## Begin Supplied text
Space is mostly empty, but sometimes it isn't empty enough.

Two days ago a pair of orbiting satellites collided 480 miles (780 km) up over Siberia. One was Cosmos 2251, a defunct communications satellite launched in 1993 by the Russian Ministry of Defense. The other was named Iridium 33, one of several dozen spacecraft in a globe-girding commercial communications network.

It's not yet clear exactly how many satellite shards the smashup created; more than 600 have already been logged by the U.S. military's worldwide satellite-tracking network. A more accurate debris census — and, more importantly, how they're distributed in orbit — will take a week or so to sort out.

Satellite snapshot

A snapshot of the thousands of satellite circling Earth in low-altitude orbits.

NASA / Johnson Space Center

This unplanned meeting in orbit is unprecedented, but it was bound to happen sooner or later. Ground-based cameras and radar currently keep tabs on more than 13,000 orbiting objects, everything from fragments the size of tennis balls to the International Space Station.
## End Supplied text
## Begin Data
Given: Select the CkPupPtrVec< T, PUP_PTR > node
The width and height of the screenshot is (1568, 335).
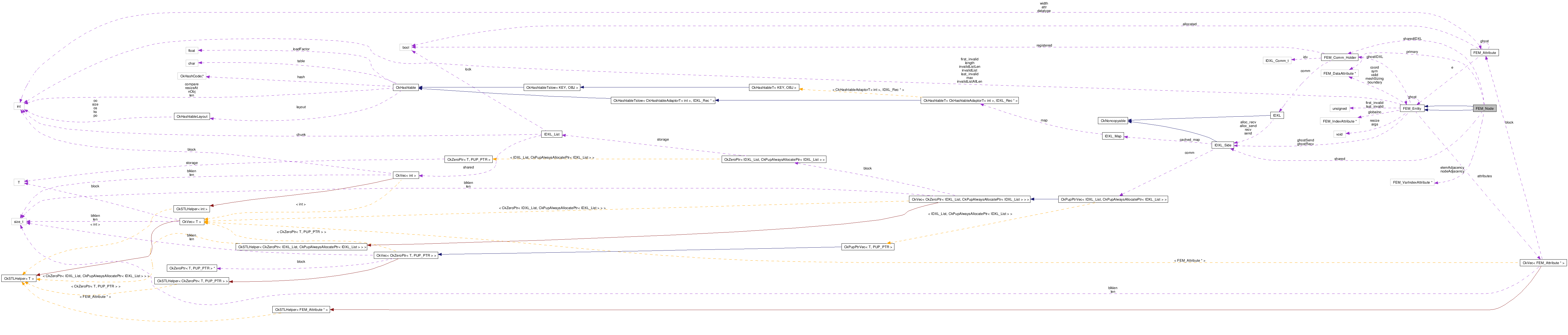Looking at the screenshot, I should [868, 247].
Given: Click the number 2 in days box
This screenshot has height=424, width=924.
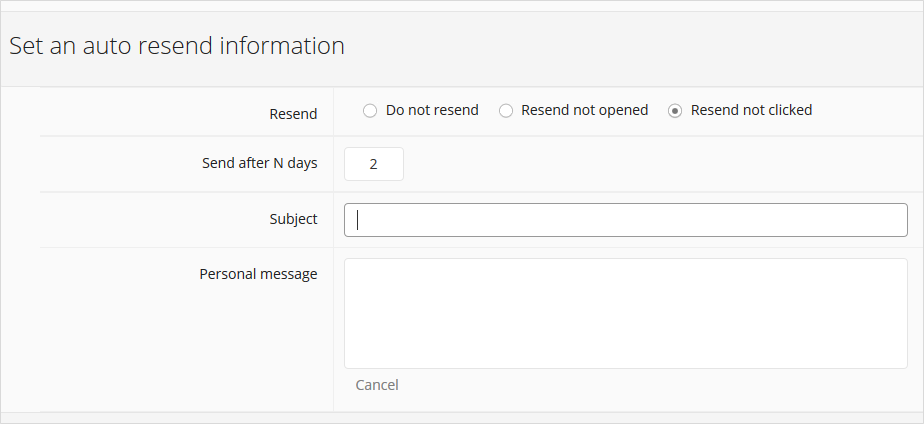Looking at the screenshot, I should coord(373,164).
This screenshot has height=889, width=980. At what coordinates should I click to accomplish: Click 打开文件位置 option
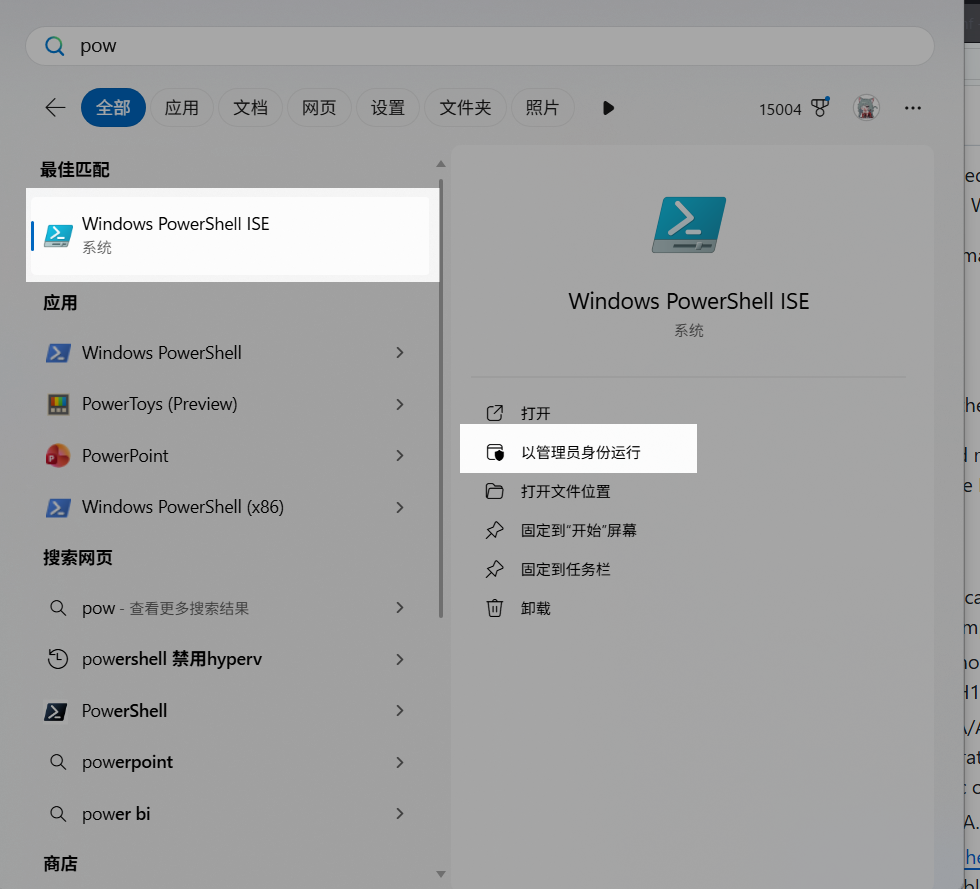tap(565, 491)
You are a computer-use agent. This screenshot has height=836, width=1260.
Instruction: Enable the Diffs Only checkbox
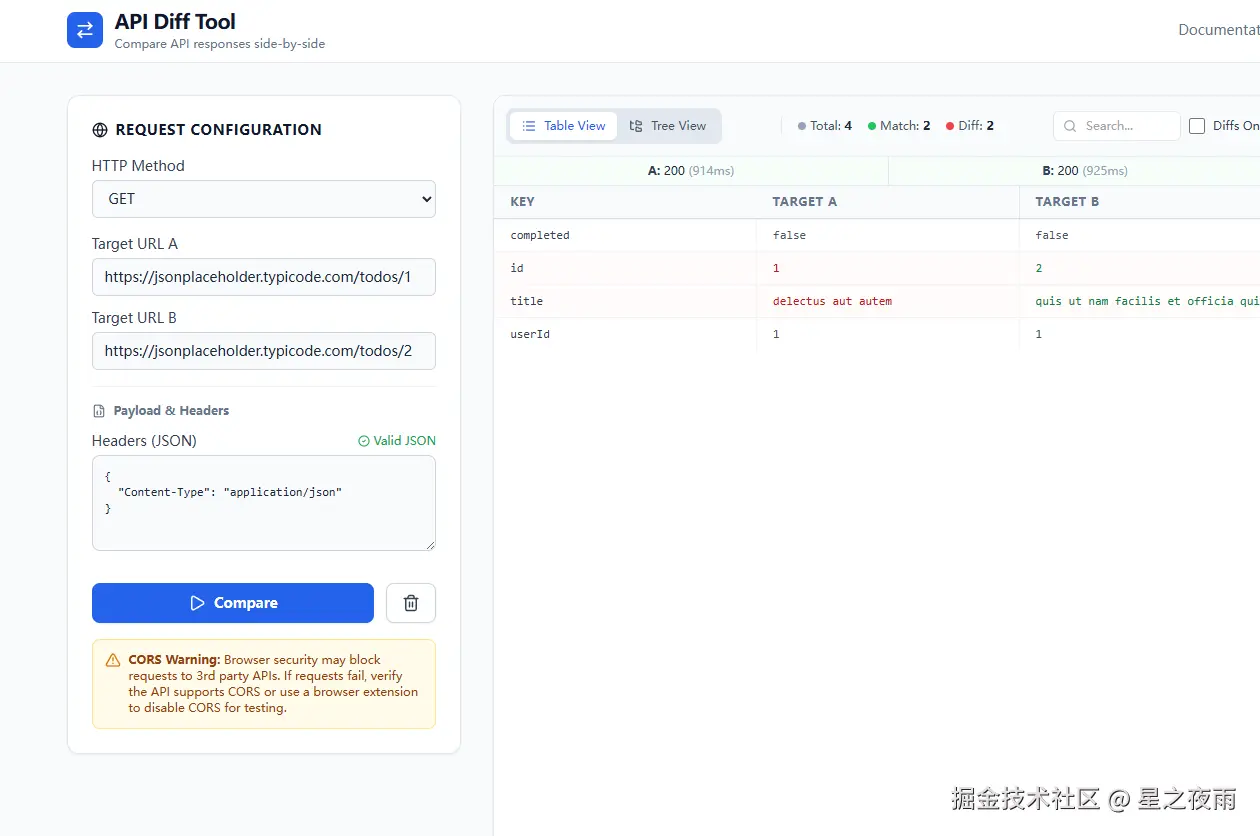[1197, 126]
## End Data
Exercise set:
[1] Put the records from the line with "This screenshot has height=889, width=980." up to and including the end of the records into a two-column CSV with columns named "prompt" and "target", one row per request. Quote each field, turn line breaks into spaces, and leave out the pictures.
[2] Write what comes next in the article about the satellite collision over Siberia, starting after its last sentence.
The text has no connection to the records.

Responses in order:
[1]
prompt,target
"This screenshot has height=889, width=980. At what coordinates should I click to accomplish: Click 打开文件位置 option","tap(565, 491)"
"You are a computer-use agent. This screenshot has height=836, width=1260. Instruction: Enable the Diffs Only checkbox","[1197, 126]"

[2]
Speaking of ISS, it doesn't appear to be in imminent danger. It orbits quite a bit lower, typically 220 miles (350 km). There's a little more worry concerning the Hubble Space Telescope, currently circling at a height of 350 miles (565 km). Both of the colliding spacecraft had high-inclination orbits (Cosmos 2251 at 74°, Iridium 33 at 86°), and depending on their post-crash speeds, some of the 1½ tons of fragments might end up either much higher or much lower.

The February 10th collision was an accident: the Russian craft was inoperable, and the Iridium, though apparently equipped with a maneuvering rocket, hadn't known it was going to be hit. As worrisome as all this might seem, it totally pales compared to an intentional space smashup that occurred two years ago.

Let's not forget that on January 11, 2007, the People's Republic of China launched a ballistic weapon that struck and destroyed Fengyun 1. The resulting fragments created more space shards than any other event in the history of satellite exploration, creating a hazardous cloud that has spread to altitudes ranging from 300 to 2,500 miles.

According to a recent newsletter from NASA's Orbital Debris Office, pieces of Fengyun 1 and its annihilator now total nearly 2,400, accounting for more than 25% of all the objects being tracked at low orbital altitudes. And the estimated count of smaller bits, 1 to 5 cm across, exceeds 150,000. Some of these will remain aloft for decades, others for more than a century.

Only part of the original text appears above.